In a discussion about journalism on venture capitalist Fred Wilson's blog, Dave Winer writes:
... professionals make plenty of these kinds of mistakes. For example last week the esteemed NY Times said RSS was software and that it was co-written by a 14-year old on a mail list. It is neither of those things.
They never called me to check it out.
The 14-year-old he references is Aaron Swartz, who got some nice press recently from the Times for an incredibly ballsy stunt he pulled to promote public access to government documents. Swartz used a scraping program to surreptitiously download 19 million pages of court documents -- totaling 780 gigabytes of data -- over the course of six weeks during a free trial of the government database Pacer. The data was sent to the non-profit Public.Resource.Org.

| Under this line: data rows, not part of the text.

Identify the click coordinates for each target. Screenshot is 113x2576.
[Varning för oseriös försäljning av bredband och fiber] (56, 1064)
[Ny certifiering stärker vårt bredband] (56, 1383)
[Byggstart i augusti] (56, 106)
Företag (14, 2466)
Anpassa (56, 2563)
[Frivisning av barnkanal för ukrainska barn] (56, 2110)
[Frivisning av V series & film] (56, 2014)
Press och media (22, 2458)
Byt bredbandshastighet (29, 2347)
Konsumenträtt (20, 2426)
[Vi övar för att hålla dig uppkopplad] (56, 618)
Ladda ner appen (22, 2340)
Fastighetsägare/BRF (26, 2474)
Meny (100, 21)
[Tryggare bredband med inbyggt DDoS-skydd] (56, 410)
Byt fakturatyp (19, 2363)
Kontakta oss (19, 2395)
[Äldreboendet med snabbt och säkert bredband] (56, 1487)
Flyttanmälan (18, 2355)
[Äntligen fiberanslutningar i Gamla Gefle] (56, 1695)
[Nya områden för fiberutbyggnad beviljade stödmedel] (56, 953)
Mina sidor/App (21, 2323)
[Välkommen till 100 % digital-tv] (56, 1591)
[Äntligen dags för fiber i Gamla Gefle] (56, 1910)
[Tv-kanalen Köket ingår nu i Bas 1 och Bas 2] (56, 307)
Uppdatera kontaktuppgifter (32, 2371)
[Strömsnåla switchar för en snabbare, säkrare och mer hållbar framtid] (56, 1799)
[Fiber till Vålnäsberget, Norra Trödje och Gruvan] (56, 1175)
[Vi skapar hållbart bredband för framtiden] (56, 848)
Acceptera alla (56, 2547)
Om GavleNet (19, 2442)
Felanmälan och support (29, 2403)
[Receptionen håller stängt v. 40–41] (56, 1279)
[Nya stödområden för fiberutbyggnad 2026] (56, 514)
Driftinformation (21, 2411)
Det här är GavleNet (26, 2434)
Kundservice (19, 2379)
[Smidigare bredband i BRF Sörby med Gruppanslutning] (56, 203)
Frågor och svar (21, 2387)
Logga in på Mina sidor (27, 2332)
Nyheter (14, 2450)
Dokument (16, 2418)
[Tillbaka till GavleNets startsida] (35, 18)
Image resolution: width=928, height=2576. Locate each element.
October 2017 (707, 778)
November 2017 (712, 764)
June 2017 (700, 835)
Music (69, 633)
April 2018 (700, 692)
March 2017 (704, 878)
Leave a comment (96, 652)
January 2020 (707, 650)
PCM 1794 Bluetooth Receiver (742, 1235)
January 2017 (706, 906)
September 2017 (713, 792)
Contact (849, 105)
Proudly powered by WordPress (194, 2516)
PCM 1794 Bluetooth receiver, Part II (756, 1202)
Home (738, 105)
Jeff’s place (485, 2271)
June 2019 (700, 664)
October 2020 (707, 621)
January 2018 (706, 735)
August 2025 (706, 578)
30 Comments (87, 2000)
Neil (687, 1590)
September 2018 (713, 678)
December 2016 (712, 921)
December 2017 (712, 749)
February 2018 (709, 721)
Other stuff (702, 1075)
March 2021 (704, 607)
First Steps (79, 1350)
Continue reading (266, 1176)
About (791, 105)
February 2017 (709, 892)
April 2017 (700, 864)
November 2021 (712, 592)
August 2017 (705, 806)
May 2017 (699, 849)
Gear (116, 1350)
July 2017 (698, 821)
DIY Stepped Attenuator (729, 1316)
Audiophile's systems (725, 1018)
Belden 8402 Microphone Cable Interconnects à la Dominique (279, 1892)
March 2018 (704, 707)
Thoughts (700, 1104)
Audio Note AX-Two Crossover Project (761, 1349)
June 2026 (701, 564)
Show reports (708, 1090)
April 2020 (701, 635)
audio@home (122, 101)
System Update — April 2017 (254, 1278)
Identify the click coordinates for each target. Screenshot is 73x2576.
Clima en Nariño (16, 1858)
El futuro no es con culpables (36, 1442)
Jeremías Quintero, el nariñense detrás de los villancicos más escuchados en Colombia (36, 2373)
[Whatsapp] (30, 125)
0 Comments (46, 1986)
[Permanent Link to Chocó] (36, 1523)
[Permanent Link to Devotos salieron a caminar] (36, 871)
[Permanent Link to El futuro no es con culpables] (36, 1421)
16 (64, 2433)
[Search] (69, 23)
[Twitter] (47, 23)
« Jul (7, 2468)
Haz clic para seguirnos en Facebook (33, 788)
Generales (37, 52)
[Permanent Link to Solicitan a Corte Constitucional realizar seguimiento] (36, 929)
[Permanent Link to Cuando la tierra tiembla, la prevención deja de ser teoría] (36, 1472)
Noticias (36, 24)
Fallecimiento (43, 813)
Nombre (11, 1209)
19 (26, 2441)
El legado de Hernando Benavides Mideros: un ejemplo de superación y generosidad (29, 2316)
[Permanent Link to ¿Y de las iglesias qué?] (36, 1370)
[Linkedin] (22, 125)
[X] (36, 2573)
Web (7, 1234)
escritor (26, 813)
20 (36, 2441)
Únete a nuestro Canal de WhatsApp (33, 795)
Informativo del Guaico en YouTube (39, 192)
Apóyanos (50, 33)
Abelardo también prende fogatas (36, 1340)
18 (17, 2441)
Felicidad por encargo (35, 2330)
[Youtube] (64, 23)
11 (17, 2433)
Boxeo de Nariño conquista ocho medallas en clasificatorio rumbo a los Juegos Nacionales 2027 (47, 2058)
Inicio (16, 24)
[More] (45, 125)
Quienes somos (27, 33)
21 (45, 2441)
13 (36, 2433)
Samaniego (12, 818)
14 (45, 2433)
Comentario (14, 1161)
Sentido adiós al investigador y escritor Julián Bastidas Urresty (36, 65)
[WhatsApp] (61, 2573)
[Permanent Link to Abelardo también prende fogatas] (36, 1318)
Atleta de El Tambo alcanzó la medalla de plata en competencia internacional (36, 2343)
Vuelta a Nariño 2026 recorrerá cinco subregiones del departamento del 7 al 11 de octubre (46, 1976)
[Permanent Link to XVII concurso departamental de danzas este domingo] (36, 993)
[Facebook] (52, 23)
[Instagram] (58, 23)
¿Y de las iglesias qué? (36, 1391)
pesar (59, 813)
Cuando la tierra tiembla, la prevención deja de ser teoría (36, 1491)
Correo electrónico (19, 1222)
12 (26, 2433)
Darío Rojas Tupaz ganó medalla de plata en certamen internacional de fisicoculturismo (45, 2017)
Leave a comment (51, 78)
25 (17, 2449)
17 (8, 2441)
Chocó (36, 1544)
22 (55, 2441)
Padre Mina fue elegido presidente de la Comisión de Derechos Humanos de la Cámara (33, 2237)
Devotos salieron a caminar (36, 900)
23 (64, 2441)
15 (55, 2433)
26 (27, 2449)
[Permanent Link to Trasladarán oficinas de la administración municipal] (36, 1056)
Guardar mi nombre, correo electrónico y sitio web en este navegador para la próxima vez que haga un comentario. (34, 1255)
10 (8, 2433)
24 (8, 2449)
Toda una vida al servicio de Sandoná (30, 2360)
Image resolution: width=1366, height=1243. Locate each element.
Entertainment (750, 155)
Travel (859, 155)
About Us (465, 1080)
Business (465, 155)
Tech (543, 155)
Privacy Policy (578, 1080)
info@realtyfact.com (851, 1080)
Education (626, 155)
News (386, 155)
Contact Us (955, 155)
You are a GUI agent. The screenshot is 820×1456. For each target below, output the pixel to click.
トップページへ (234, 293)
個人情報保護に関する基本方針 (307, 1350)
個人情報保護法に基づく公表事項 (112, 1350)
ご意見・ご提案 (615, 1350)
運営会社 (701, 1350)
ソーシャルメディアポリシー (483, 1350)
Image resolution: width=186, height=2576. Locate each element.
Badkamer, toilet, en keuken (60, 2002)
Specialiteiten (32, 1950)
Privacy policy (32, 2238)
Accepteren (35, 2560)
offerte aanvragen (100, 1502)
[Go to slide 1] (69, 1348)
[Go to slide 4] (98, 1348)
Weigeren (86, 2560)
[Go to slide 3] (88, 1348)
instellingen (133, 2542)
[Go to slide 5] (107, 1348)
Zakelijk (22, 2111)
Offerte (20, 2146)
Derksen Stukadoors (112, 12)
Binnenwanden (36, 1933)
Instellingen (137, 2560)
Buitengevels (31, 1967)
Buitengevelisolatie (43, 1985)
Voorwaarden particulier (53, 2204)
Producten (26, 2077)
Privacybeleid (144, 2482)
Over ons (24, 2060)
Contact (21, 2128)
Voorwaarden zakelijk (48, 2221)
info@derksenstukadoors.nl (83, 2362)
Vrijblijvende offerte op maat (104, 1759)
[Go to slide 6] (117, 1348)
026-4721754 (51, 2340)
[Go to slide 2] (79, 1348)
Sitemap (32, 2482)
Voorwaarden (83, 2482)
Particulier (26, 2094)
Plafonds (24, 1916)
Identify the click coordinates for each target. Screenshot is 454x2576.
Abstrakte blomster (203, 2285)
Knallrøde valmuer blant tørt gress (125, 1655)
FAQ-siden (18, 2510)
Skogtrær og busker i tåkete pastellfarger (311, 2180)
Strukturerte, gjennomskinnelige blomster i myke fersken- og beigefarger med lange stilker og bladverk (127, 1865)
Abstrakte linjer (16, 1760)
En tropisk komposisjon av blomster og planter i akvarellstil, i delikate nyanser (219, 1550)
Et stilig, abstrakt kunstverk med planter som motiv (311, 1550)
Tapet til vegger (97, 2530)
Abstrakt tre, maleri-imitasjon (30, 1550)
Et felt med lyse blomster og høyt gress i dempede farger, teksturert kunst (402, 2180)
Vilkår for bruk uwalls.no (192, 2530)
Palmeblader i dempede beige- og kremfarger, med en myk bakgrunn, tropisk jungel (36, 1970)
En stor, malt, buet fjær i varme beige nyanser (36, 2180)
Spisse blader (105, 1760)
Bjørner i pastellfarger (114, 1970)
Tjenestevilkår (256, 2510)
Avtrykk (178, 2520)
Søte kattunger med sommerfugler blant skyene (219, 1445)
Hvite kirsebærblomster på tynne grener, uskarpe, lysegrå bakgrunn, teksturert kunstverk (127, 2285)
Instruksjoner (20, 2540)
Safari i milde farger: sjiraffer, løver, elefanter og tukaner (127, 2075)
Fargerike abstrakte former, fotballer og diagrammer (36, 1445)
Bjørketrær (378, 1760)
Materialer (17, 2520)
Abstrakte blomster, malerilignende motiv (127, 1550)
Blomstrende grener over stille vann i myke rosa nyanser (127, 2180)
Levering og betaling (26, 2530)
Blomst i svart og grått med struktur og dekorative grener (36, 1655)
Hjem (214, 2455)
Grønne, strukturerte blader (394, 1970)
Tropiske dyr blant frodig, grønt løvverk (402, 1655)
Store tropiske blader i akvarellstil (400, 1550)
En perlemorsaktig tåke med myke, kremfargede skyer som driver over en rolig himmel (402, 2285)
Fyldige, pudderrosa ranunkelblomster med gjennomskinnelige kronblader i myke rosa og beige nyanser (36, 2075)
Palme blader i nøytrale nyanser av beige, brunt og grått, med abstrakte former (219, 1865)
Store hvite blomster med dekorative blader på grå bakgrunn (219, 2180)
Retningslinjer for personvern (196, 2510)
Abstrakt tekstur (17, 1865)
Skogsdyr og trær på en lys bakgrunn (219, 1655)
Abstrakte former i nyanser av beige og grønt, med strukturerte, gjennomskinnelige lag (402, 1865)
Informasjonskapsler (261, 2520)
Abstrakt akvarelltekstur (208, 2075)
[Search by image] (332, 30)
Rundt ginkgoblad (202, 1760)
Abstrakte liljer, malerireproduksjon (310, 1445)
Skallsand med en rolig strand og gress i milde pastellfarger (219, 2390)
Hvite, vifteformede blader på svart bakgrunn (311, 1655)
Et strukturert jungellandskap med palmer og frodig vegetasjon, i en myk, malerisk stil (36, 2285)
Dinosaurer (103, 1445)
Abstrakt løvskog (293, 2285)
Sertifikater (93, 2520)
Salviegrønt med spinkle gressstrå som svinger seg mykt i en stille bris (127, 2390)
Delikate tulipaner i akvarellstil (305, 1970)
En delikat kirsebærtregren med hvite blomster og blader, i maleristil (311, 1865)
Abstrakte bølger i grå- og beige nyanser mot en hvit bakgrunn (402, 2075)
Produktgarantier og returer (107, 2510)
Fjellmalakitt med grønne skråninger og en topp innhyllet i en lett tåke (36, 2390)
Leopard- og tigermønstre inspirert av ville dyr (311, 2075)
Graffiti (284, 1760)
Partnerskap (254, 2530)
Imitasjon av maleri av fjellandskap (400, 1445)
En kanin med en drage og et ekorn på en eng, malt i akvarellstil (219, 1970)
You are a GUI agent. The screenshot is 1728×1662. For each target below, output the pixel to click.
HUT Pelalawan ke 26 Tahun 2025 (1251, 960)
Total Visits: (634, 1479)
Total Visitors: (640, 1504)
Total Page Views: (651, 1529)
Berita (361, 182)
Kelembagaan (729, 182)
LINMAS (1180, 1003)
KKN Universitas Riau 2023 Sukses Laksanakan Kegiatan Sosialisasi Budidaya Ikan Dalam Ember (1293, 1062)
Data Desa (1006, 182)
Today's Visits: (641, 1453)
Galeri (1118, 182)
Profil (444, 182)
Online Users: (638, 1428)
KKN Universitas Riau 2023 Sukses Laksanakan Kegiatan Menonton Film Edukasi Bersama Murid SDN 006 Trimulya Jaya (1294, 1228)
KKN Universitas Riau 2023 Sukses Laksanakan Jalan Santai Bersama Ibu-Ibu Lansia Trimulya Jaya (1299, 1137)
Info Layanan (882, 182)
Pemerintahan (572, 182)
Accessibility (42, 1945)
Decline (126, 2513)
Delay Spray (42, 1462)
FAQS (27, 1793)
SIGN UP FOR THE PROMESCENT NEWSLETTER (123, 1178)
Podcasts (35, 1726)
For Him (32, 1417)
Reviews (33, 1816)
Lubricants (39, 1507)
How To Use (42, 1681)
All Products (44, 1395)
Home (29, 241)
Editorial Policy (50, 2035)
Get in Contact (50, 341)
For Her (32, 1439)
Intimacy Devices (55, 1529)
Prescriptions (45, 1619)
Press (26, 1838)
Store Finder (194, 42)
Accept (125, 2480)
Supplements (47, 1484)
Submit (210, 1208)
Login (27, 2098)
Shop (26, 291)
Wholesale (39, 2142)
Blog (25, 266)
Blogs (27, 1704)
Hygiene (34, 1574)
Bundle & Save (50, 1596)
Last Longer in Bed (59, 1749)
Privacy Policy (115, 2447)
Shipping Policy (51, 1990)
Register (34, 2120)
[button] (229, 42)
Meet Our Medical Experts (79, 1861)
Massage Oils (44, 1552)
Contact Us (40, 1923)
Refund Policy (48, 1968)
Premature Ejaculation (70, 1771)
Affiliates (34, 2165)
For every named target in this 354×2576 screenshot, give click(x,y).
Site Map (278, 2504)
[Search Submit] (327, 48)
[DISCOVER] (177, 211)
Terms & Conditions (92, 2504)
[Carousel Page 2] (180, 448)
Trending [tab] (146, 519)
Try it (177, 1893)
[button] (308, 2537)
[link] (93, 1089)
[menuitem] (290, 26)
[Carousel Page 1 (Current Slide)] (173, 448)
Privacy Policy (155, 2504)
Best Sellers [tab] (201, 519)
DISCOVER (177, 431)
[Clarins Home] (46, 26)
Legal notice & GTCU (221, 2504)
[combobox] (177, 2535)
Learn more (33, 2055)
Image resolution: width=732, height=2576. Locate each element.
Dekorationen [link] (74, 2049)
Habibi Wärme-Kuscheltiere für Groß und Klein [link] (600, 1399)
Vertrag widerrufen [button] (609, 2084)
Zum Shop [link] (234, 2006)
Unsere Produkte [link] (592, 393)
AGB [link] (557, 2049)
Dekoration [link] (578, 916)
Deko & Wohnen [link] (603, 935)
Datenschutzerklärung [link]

The Lede, a Times blog, described Swartz's role in RSS:
In the technology world, Mr. Swartz is kind of a big deal, as the saying goes. At the age of 14, he had a hand in writing RSS, the now-ubiquitous software used to syndicate everything from blog posts to news headlines directly to subscribers.
Winer believes credit for RSS is doled out under Highlander rules -- all challengers must be decapitated, for "in the end, there can be only one!" But The Times is correct to credit Swartz for his important role in RSS. When he was still in junior high school, Swartz became one of the lead authors of the RSS 1.0 specification, the version of the syndication format that employs RDF. He also has hosted the specification for the past eight years.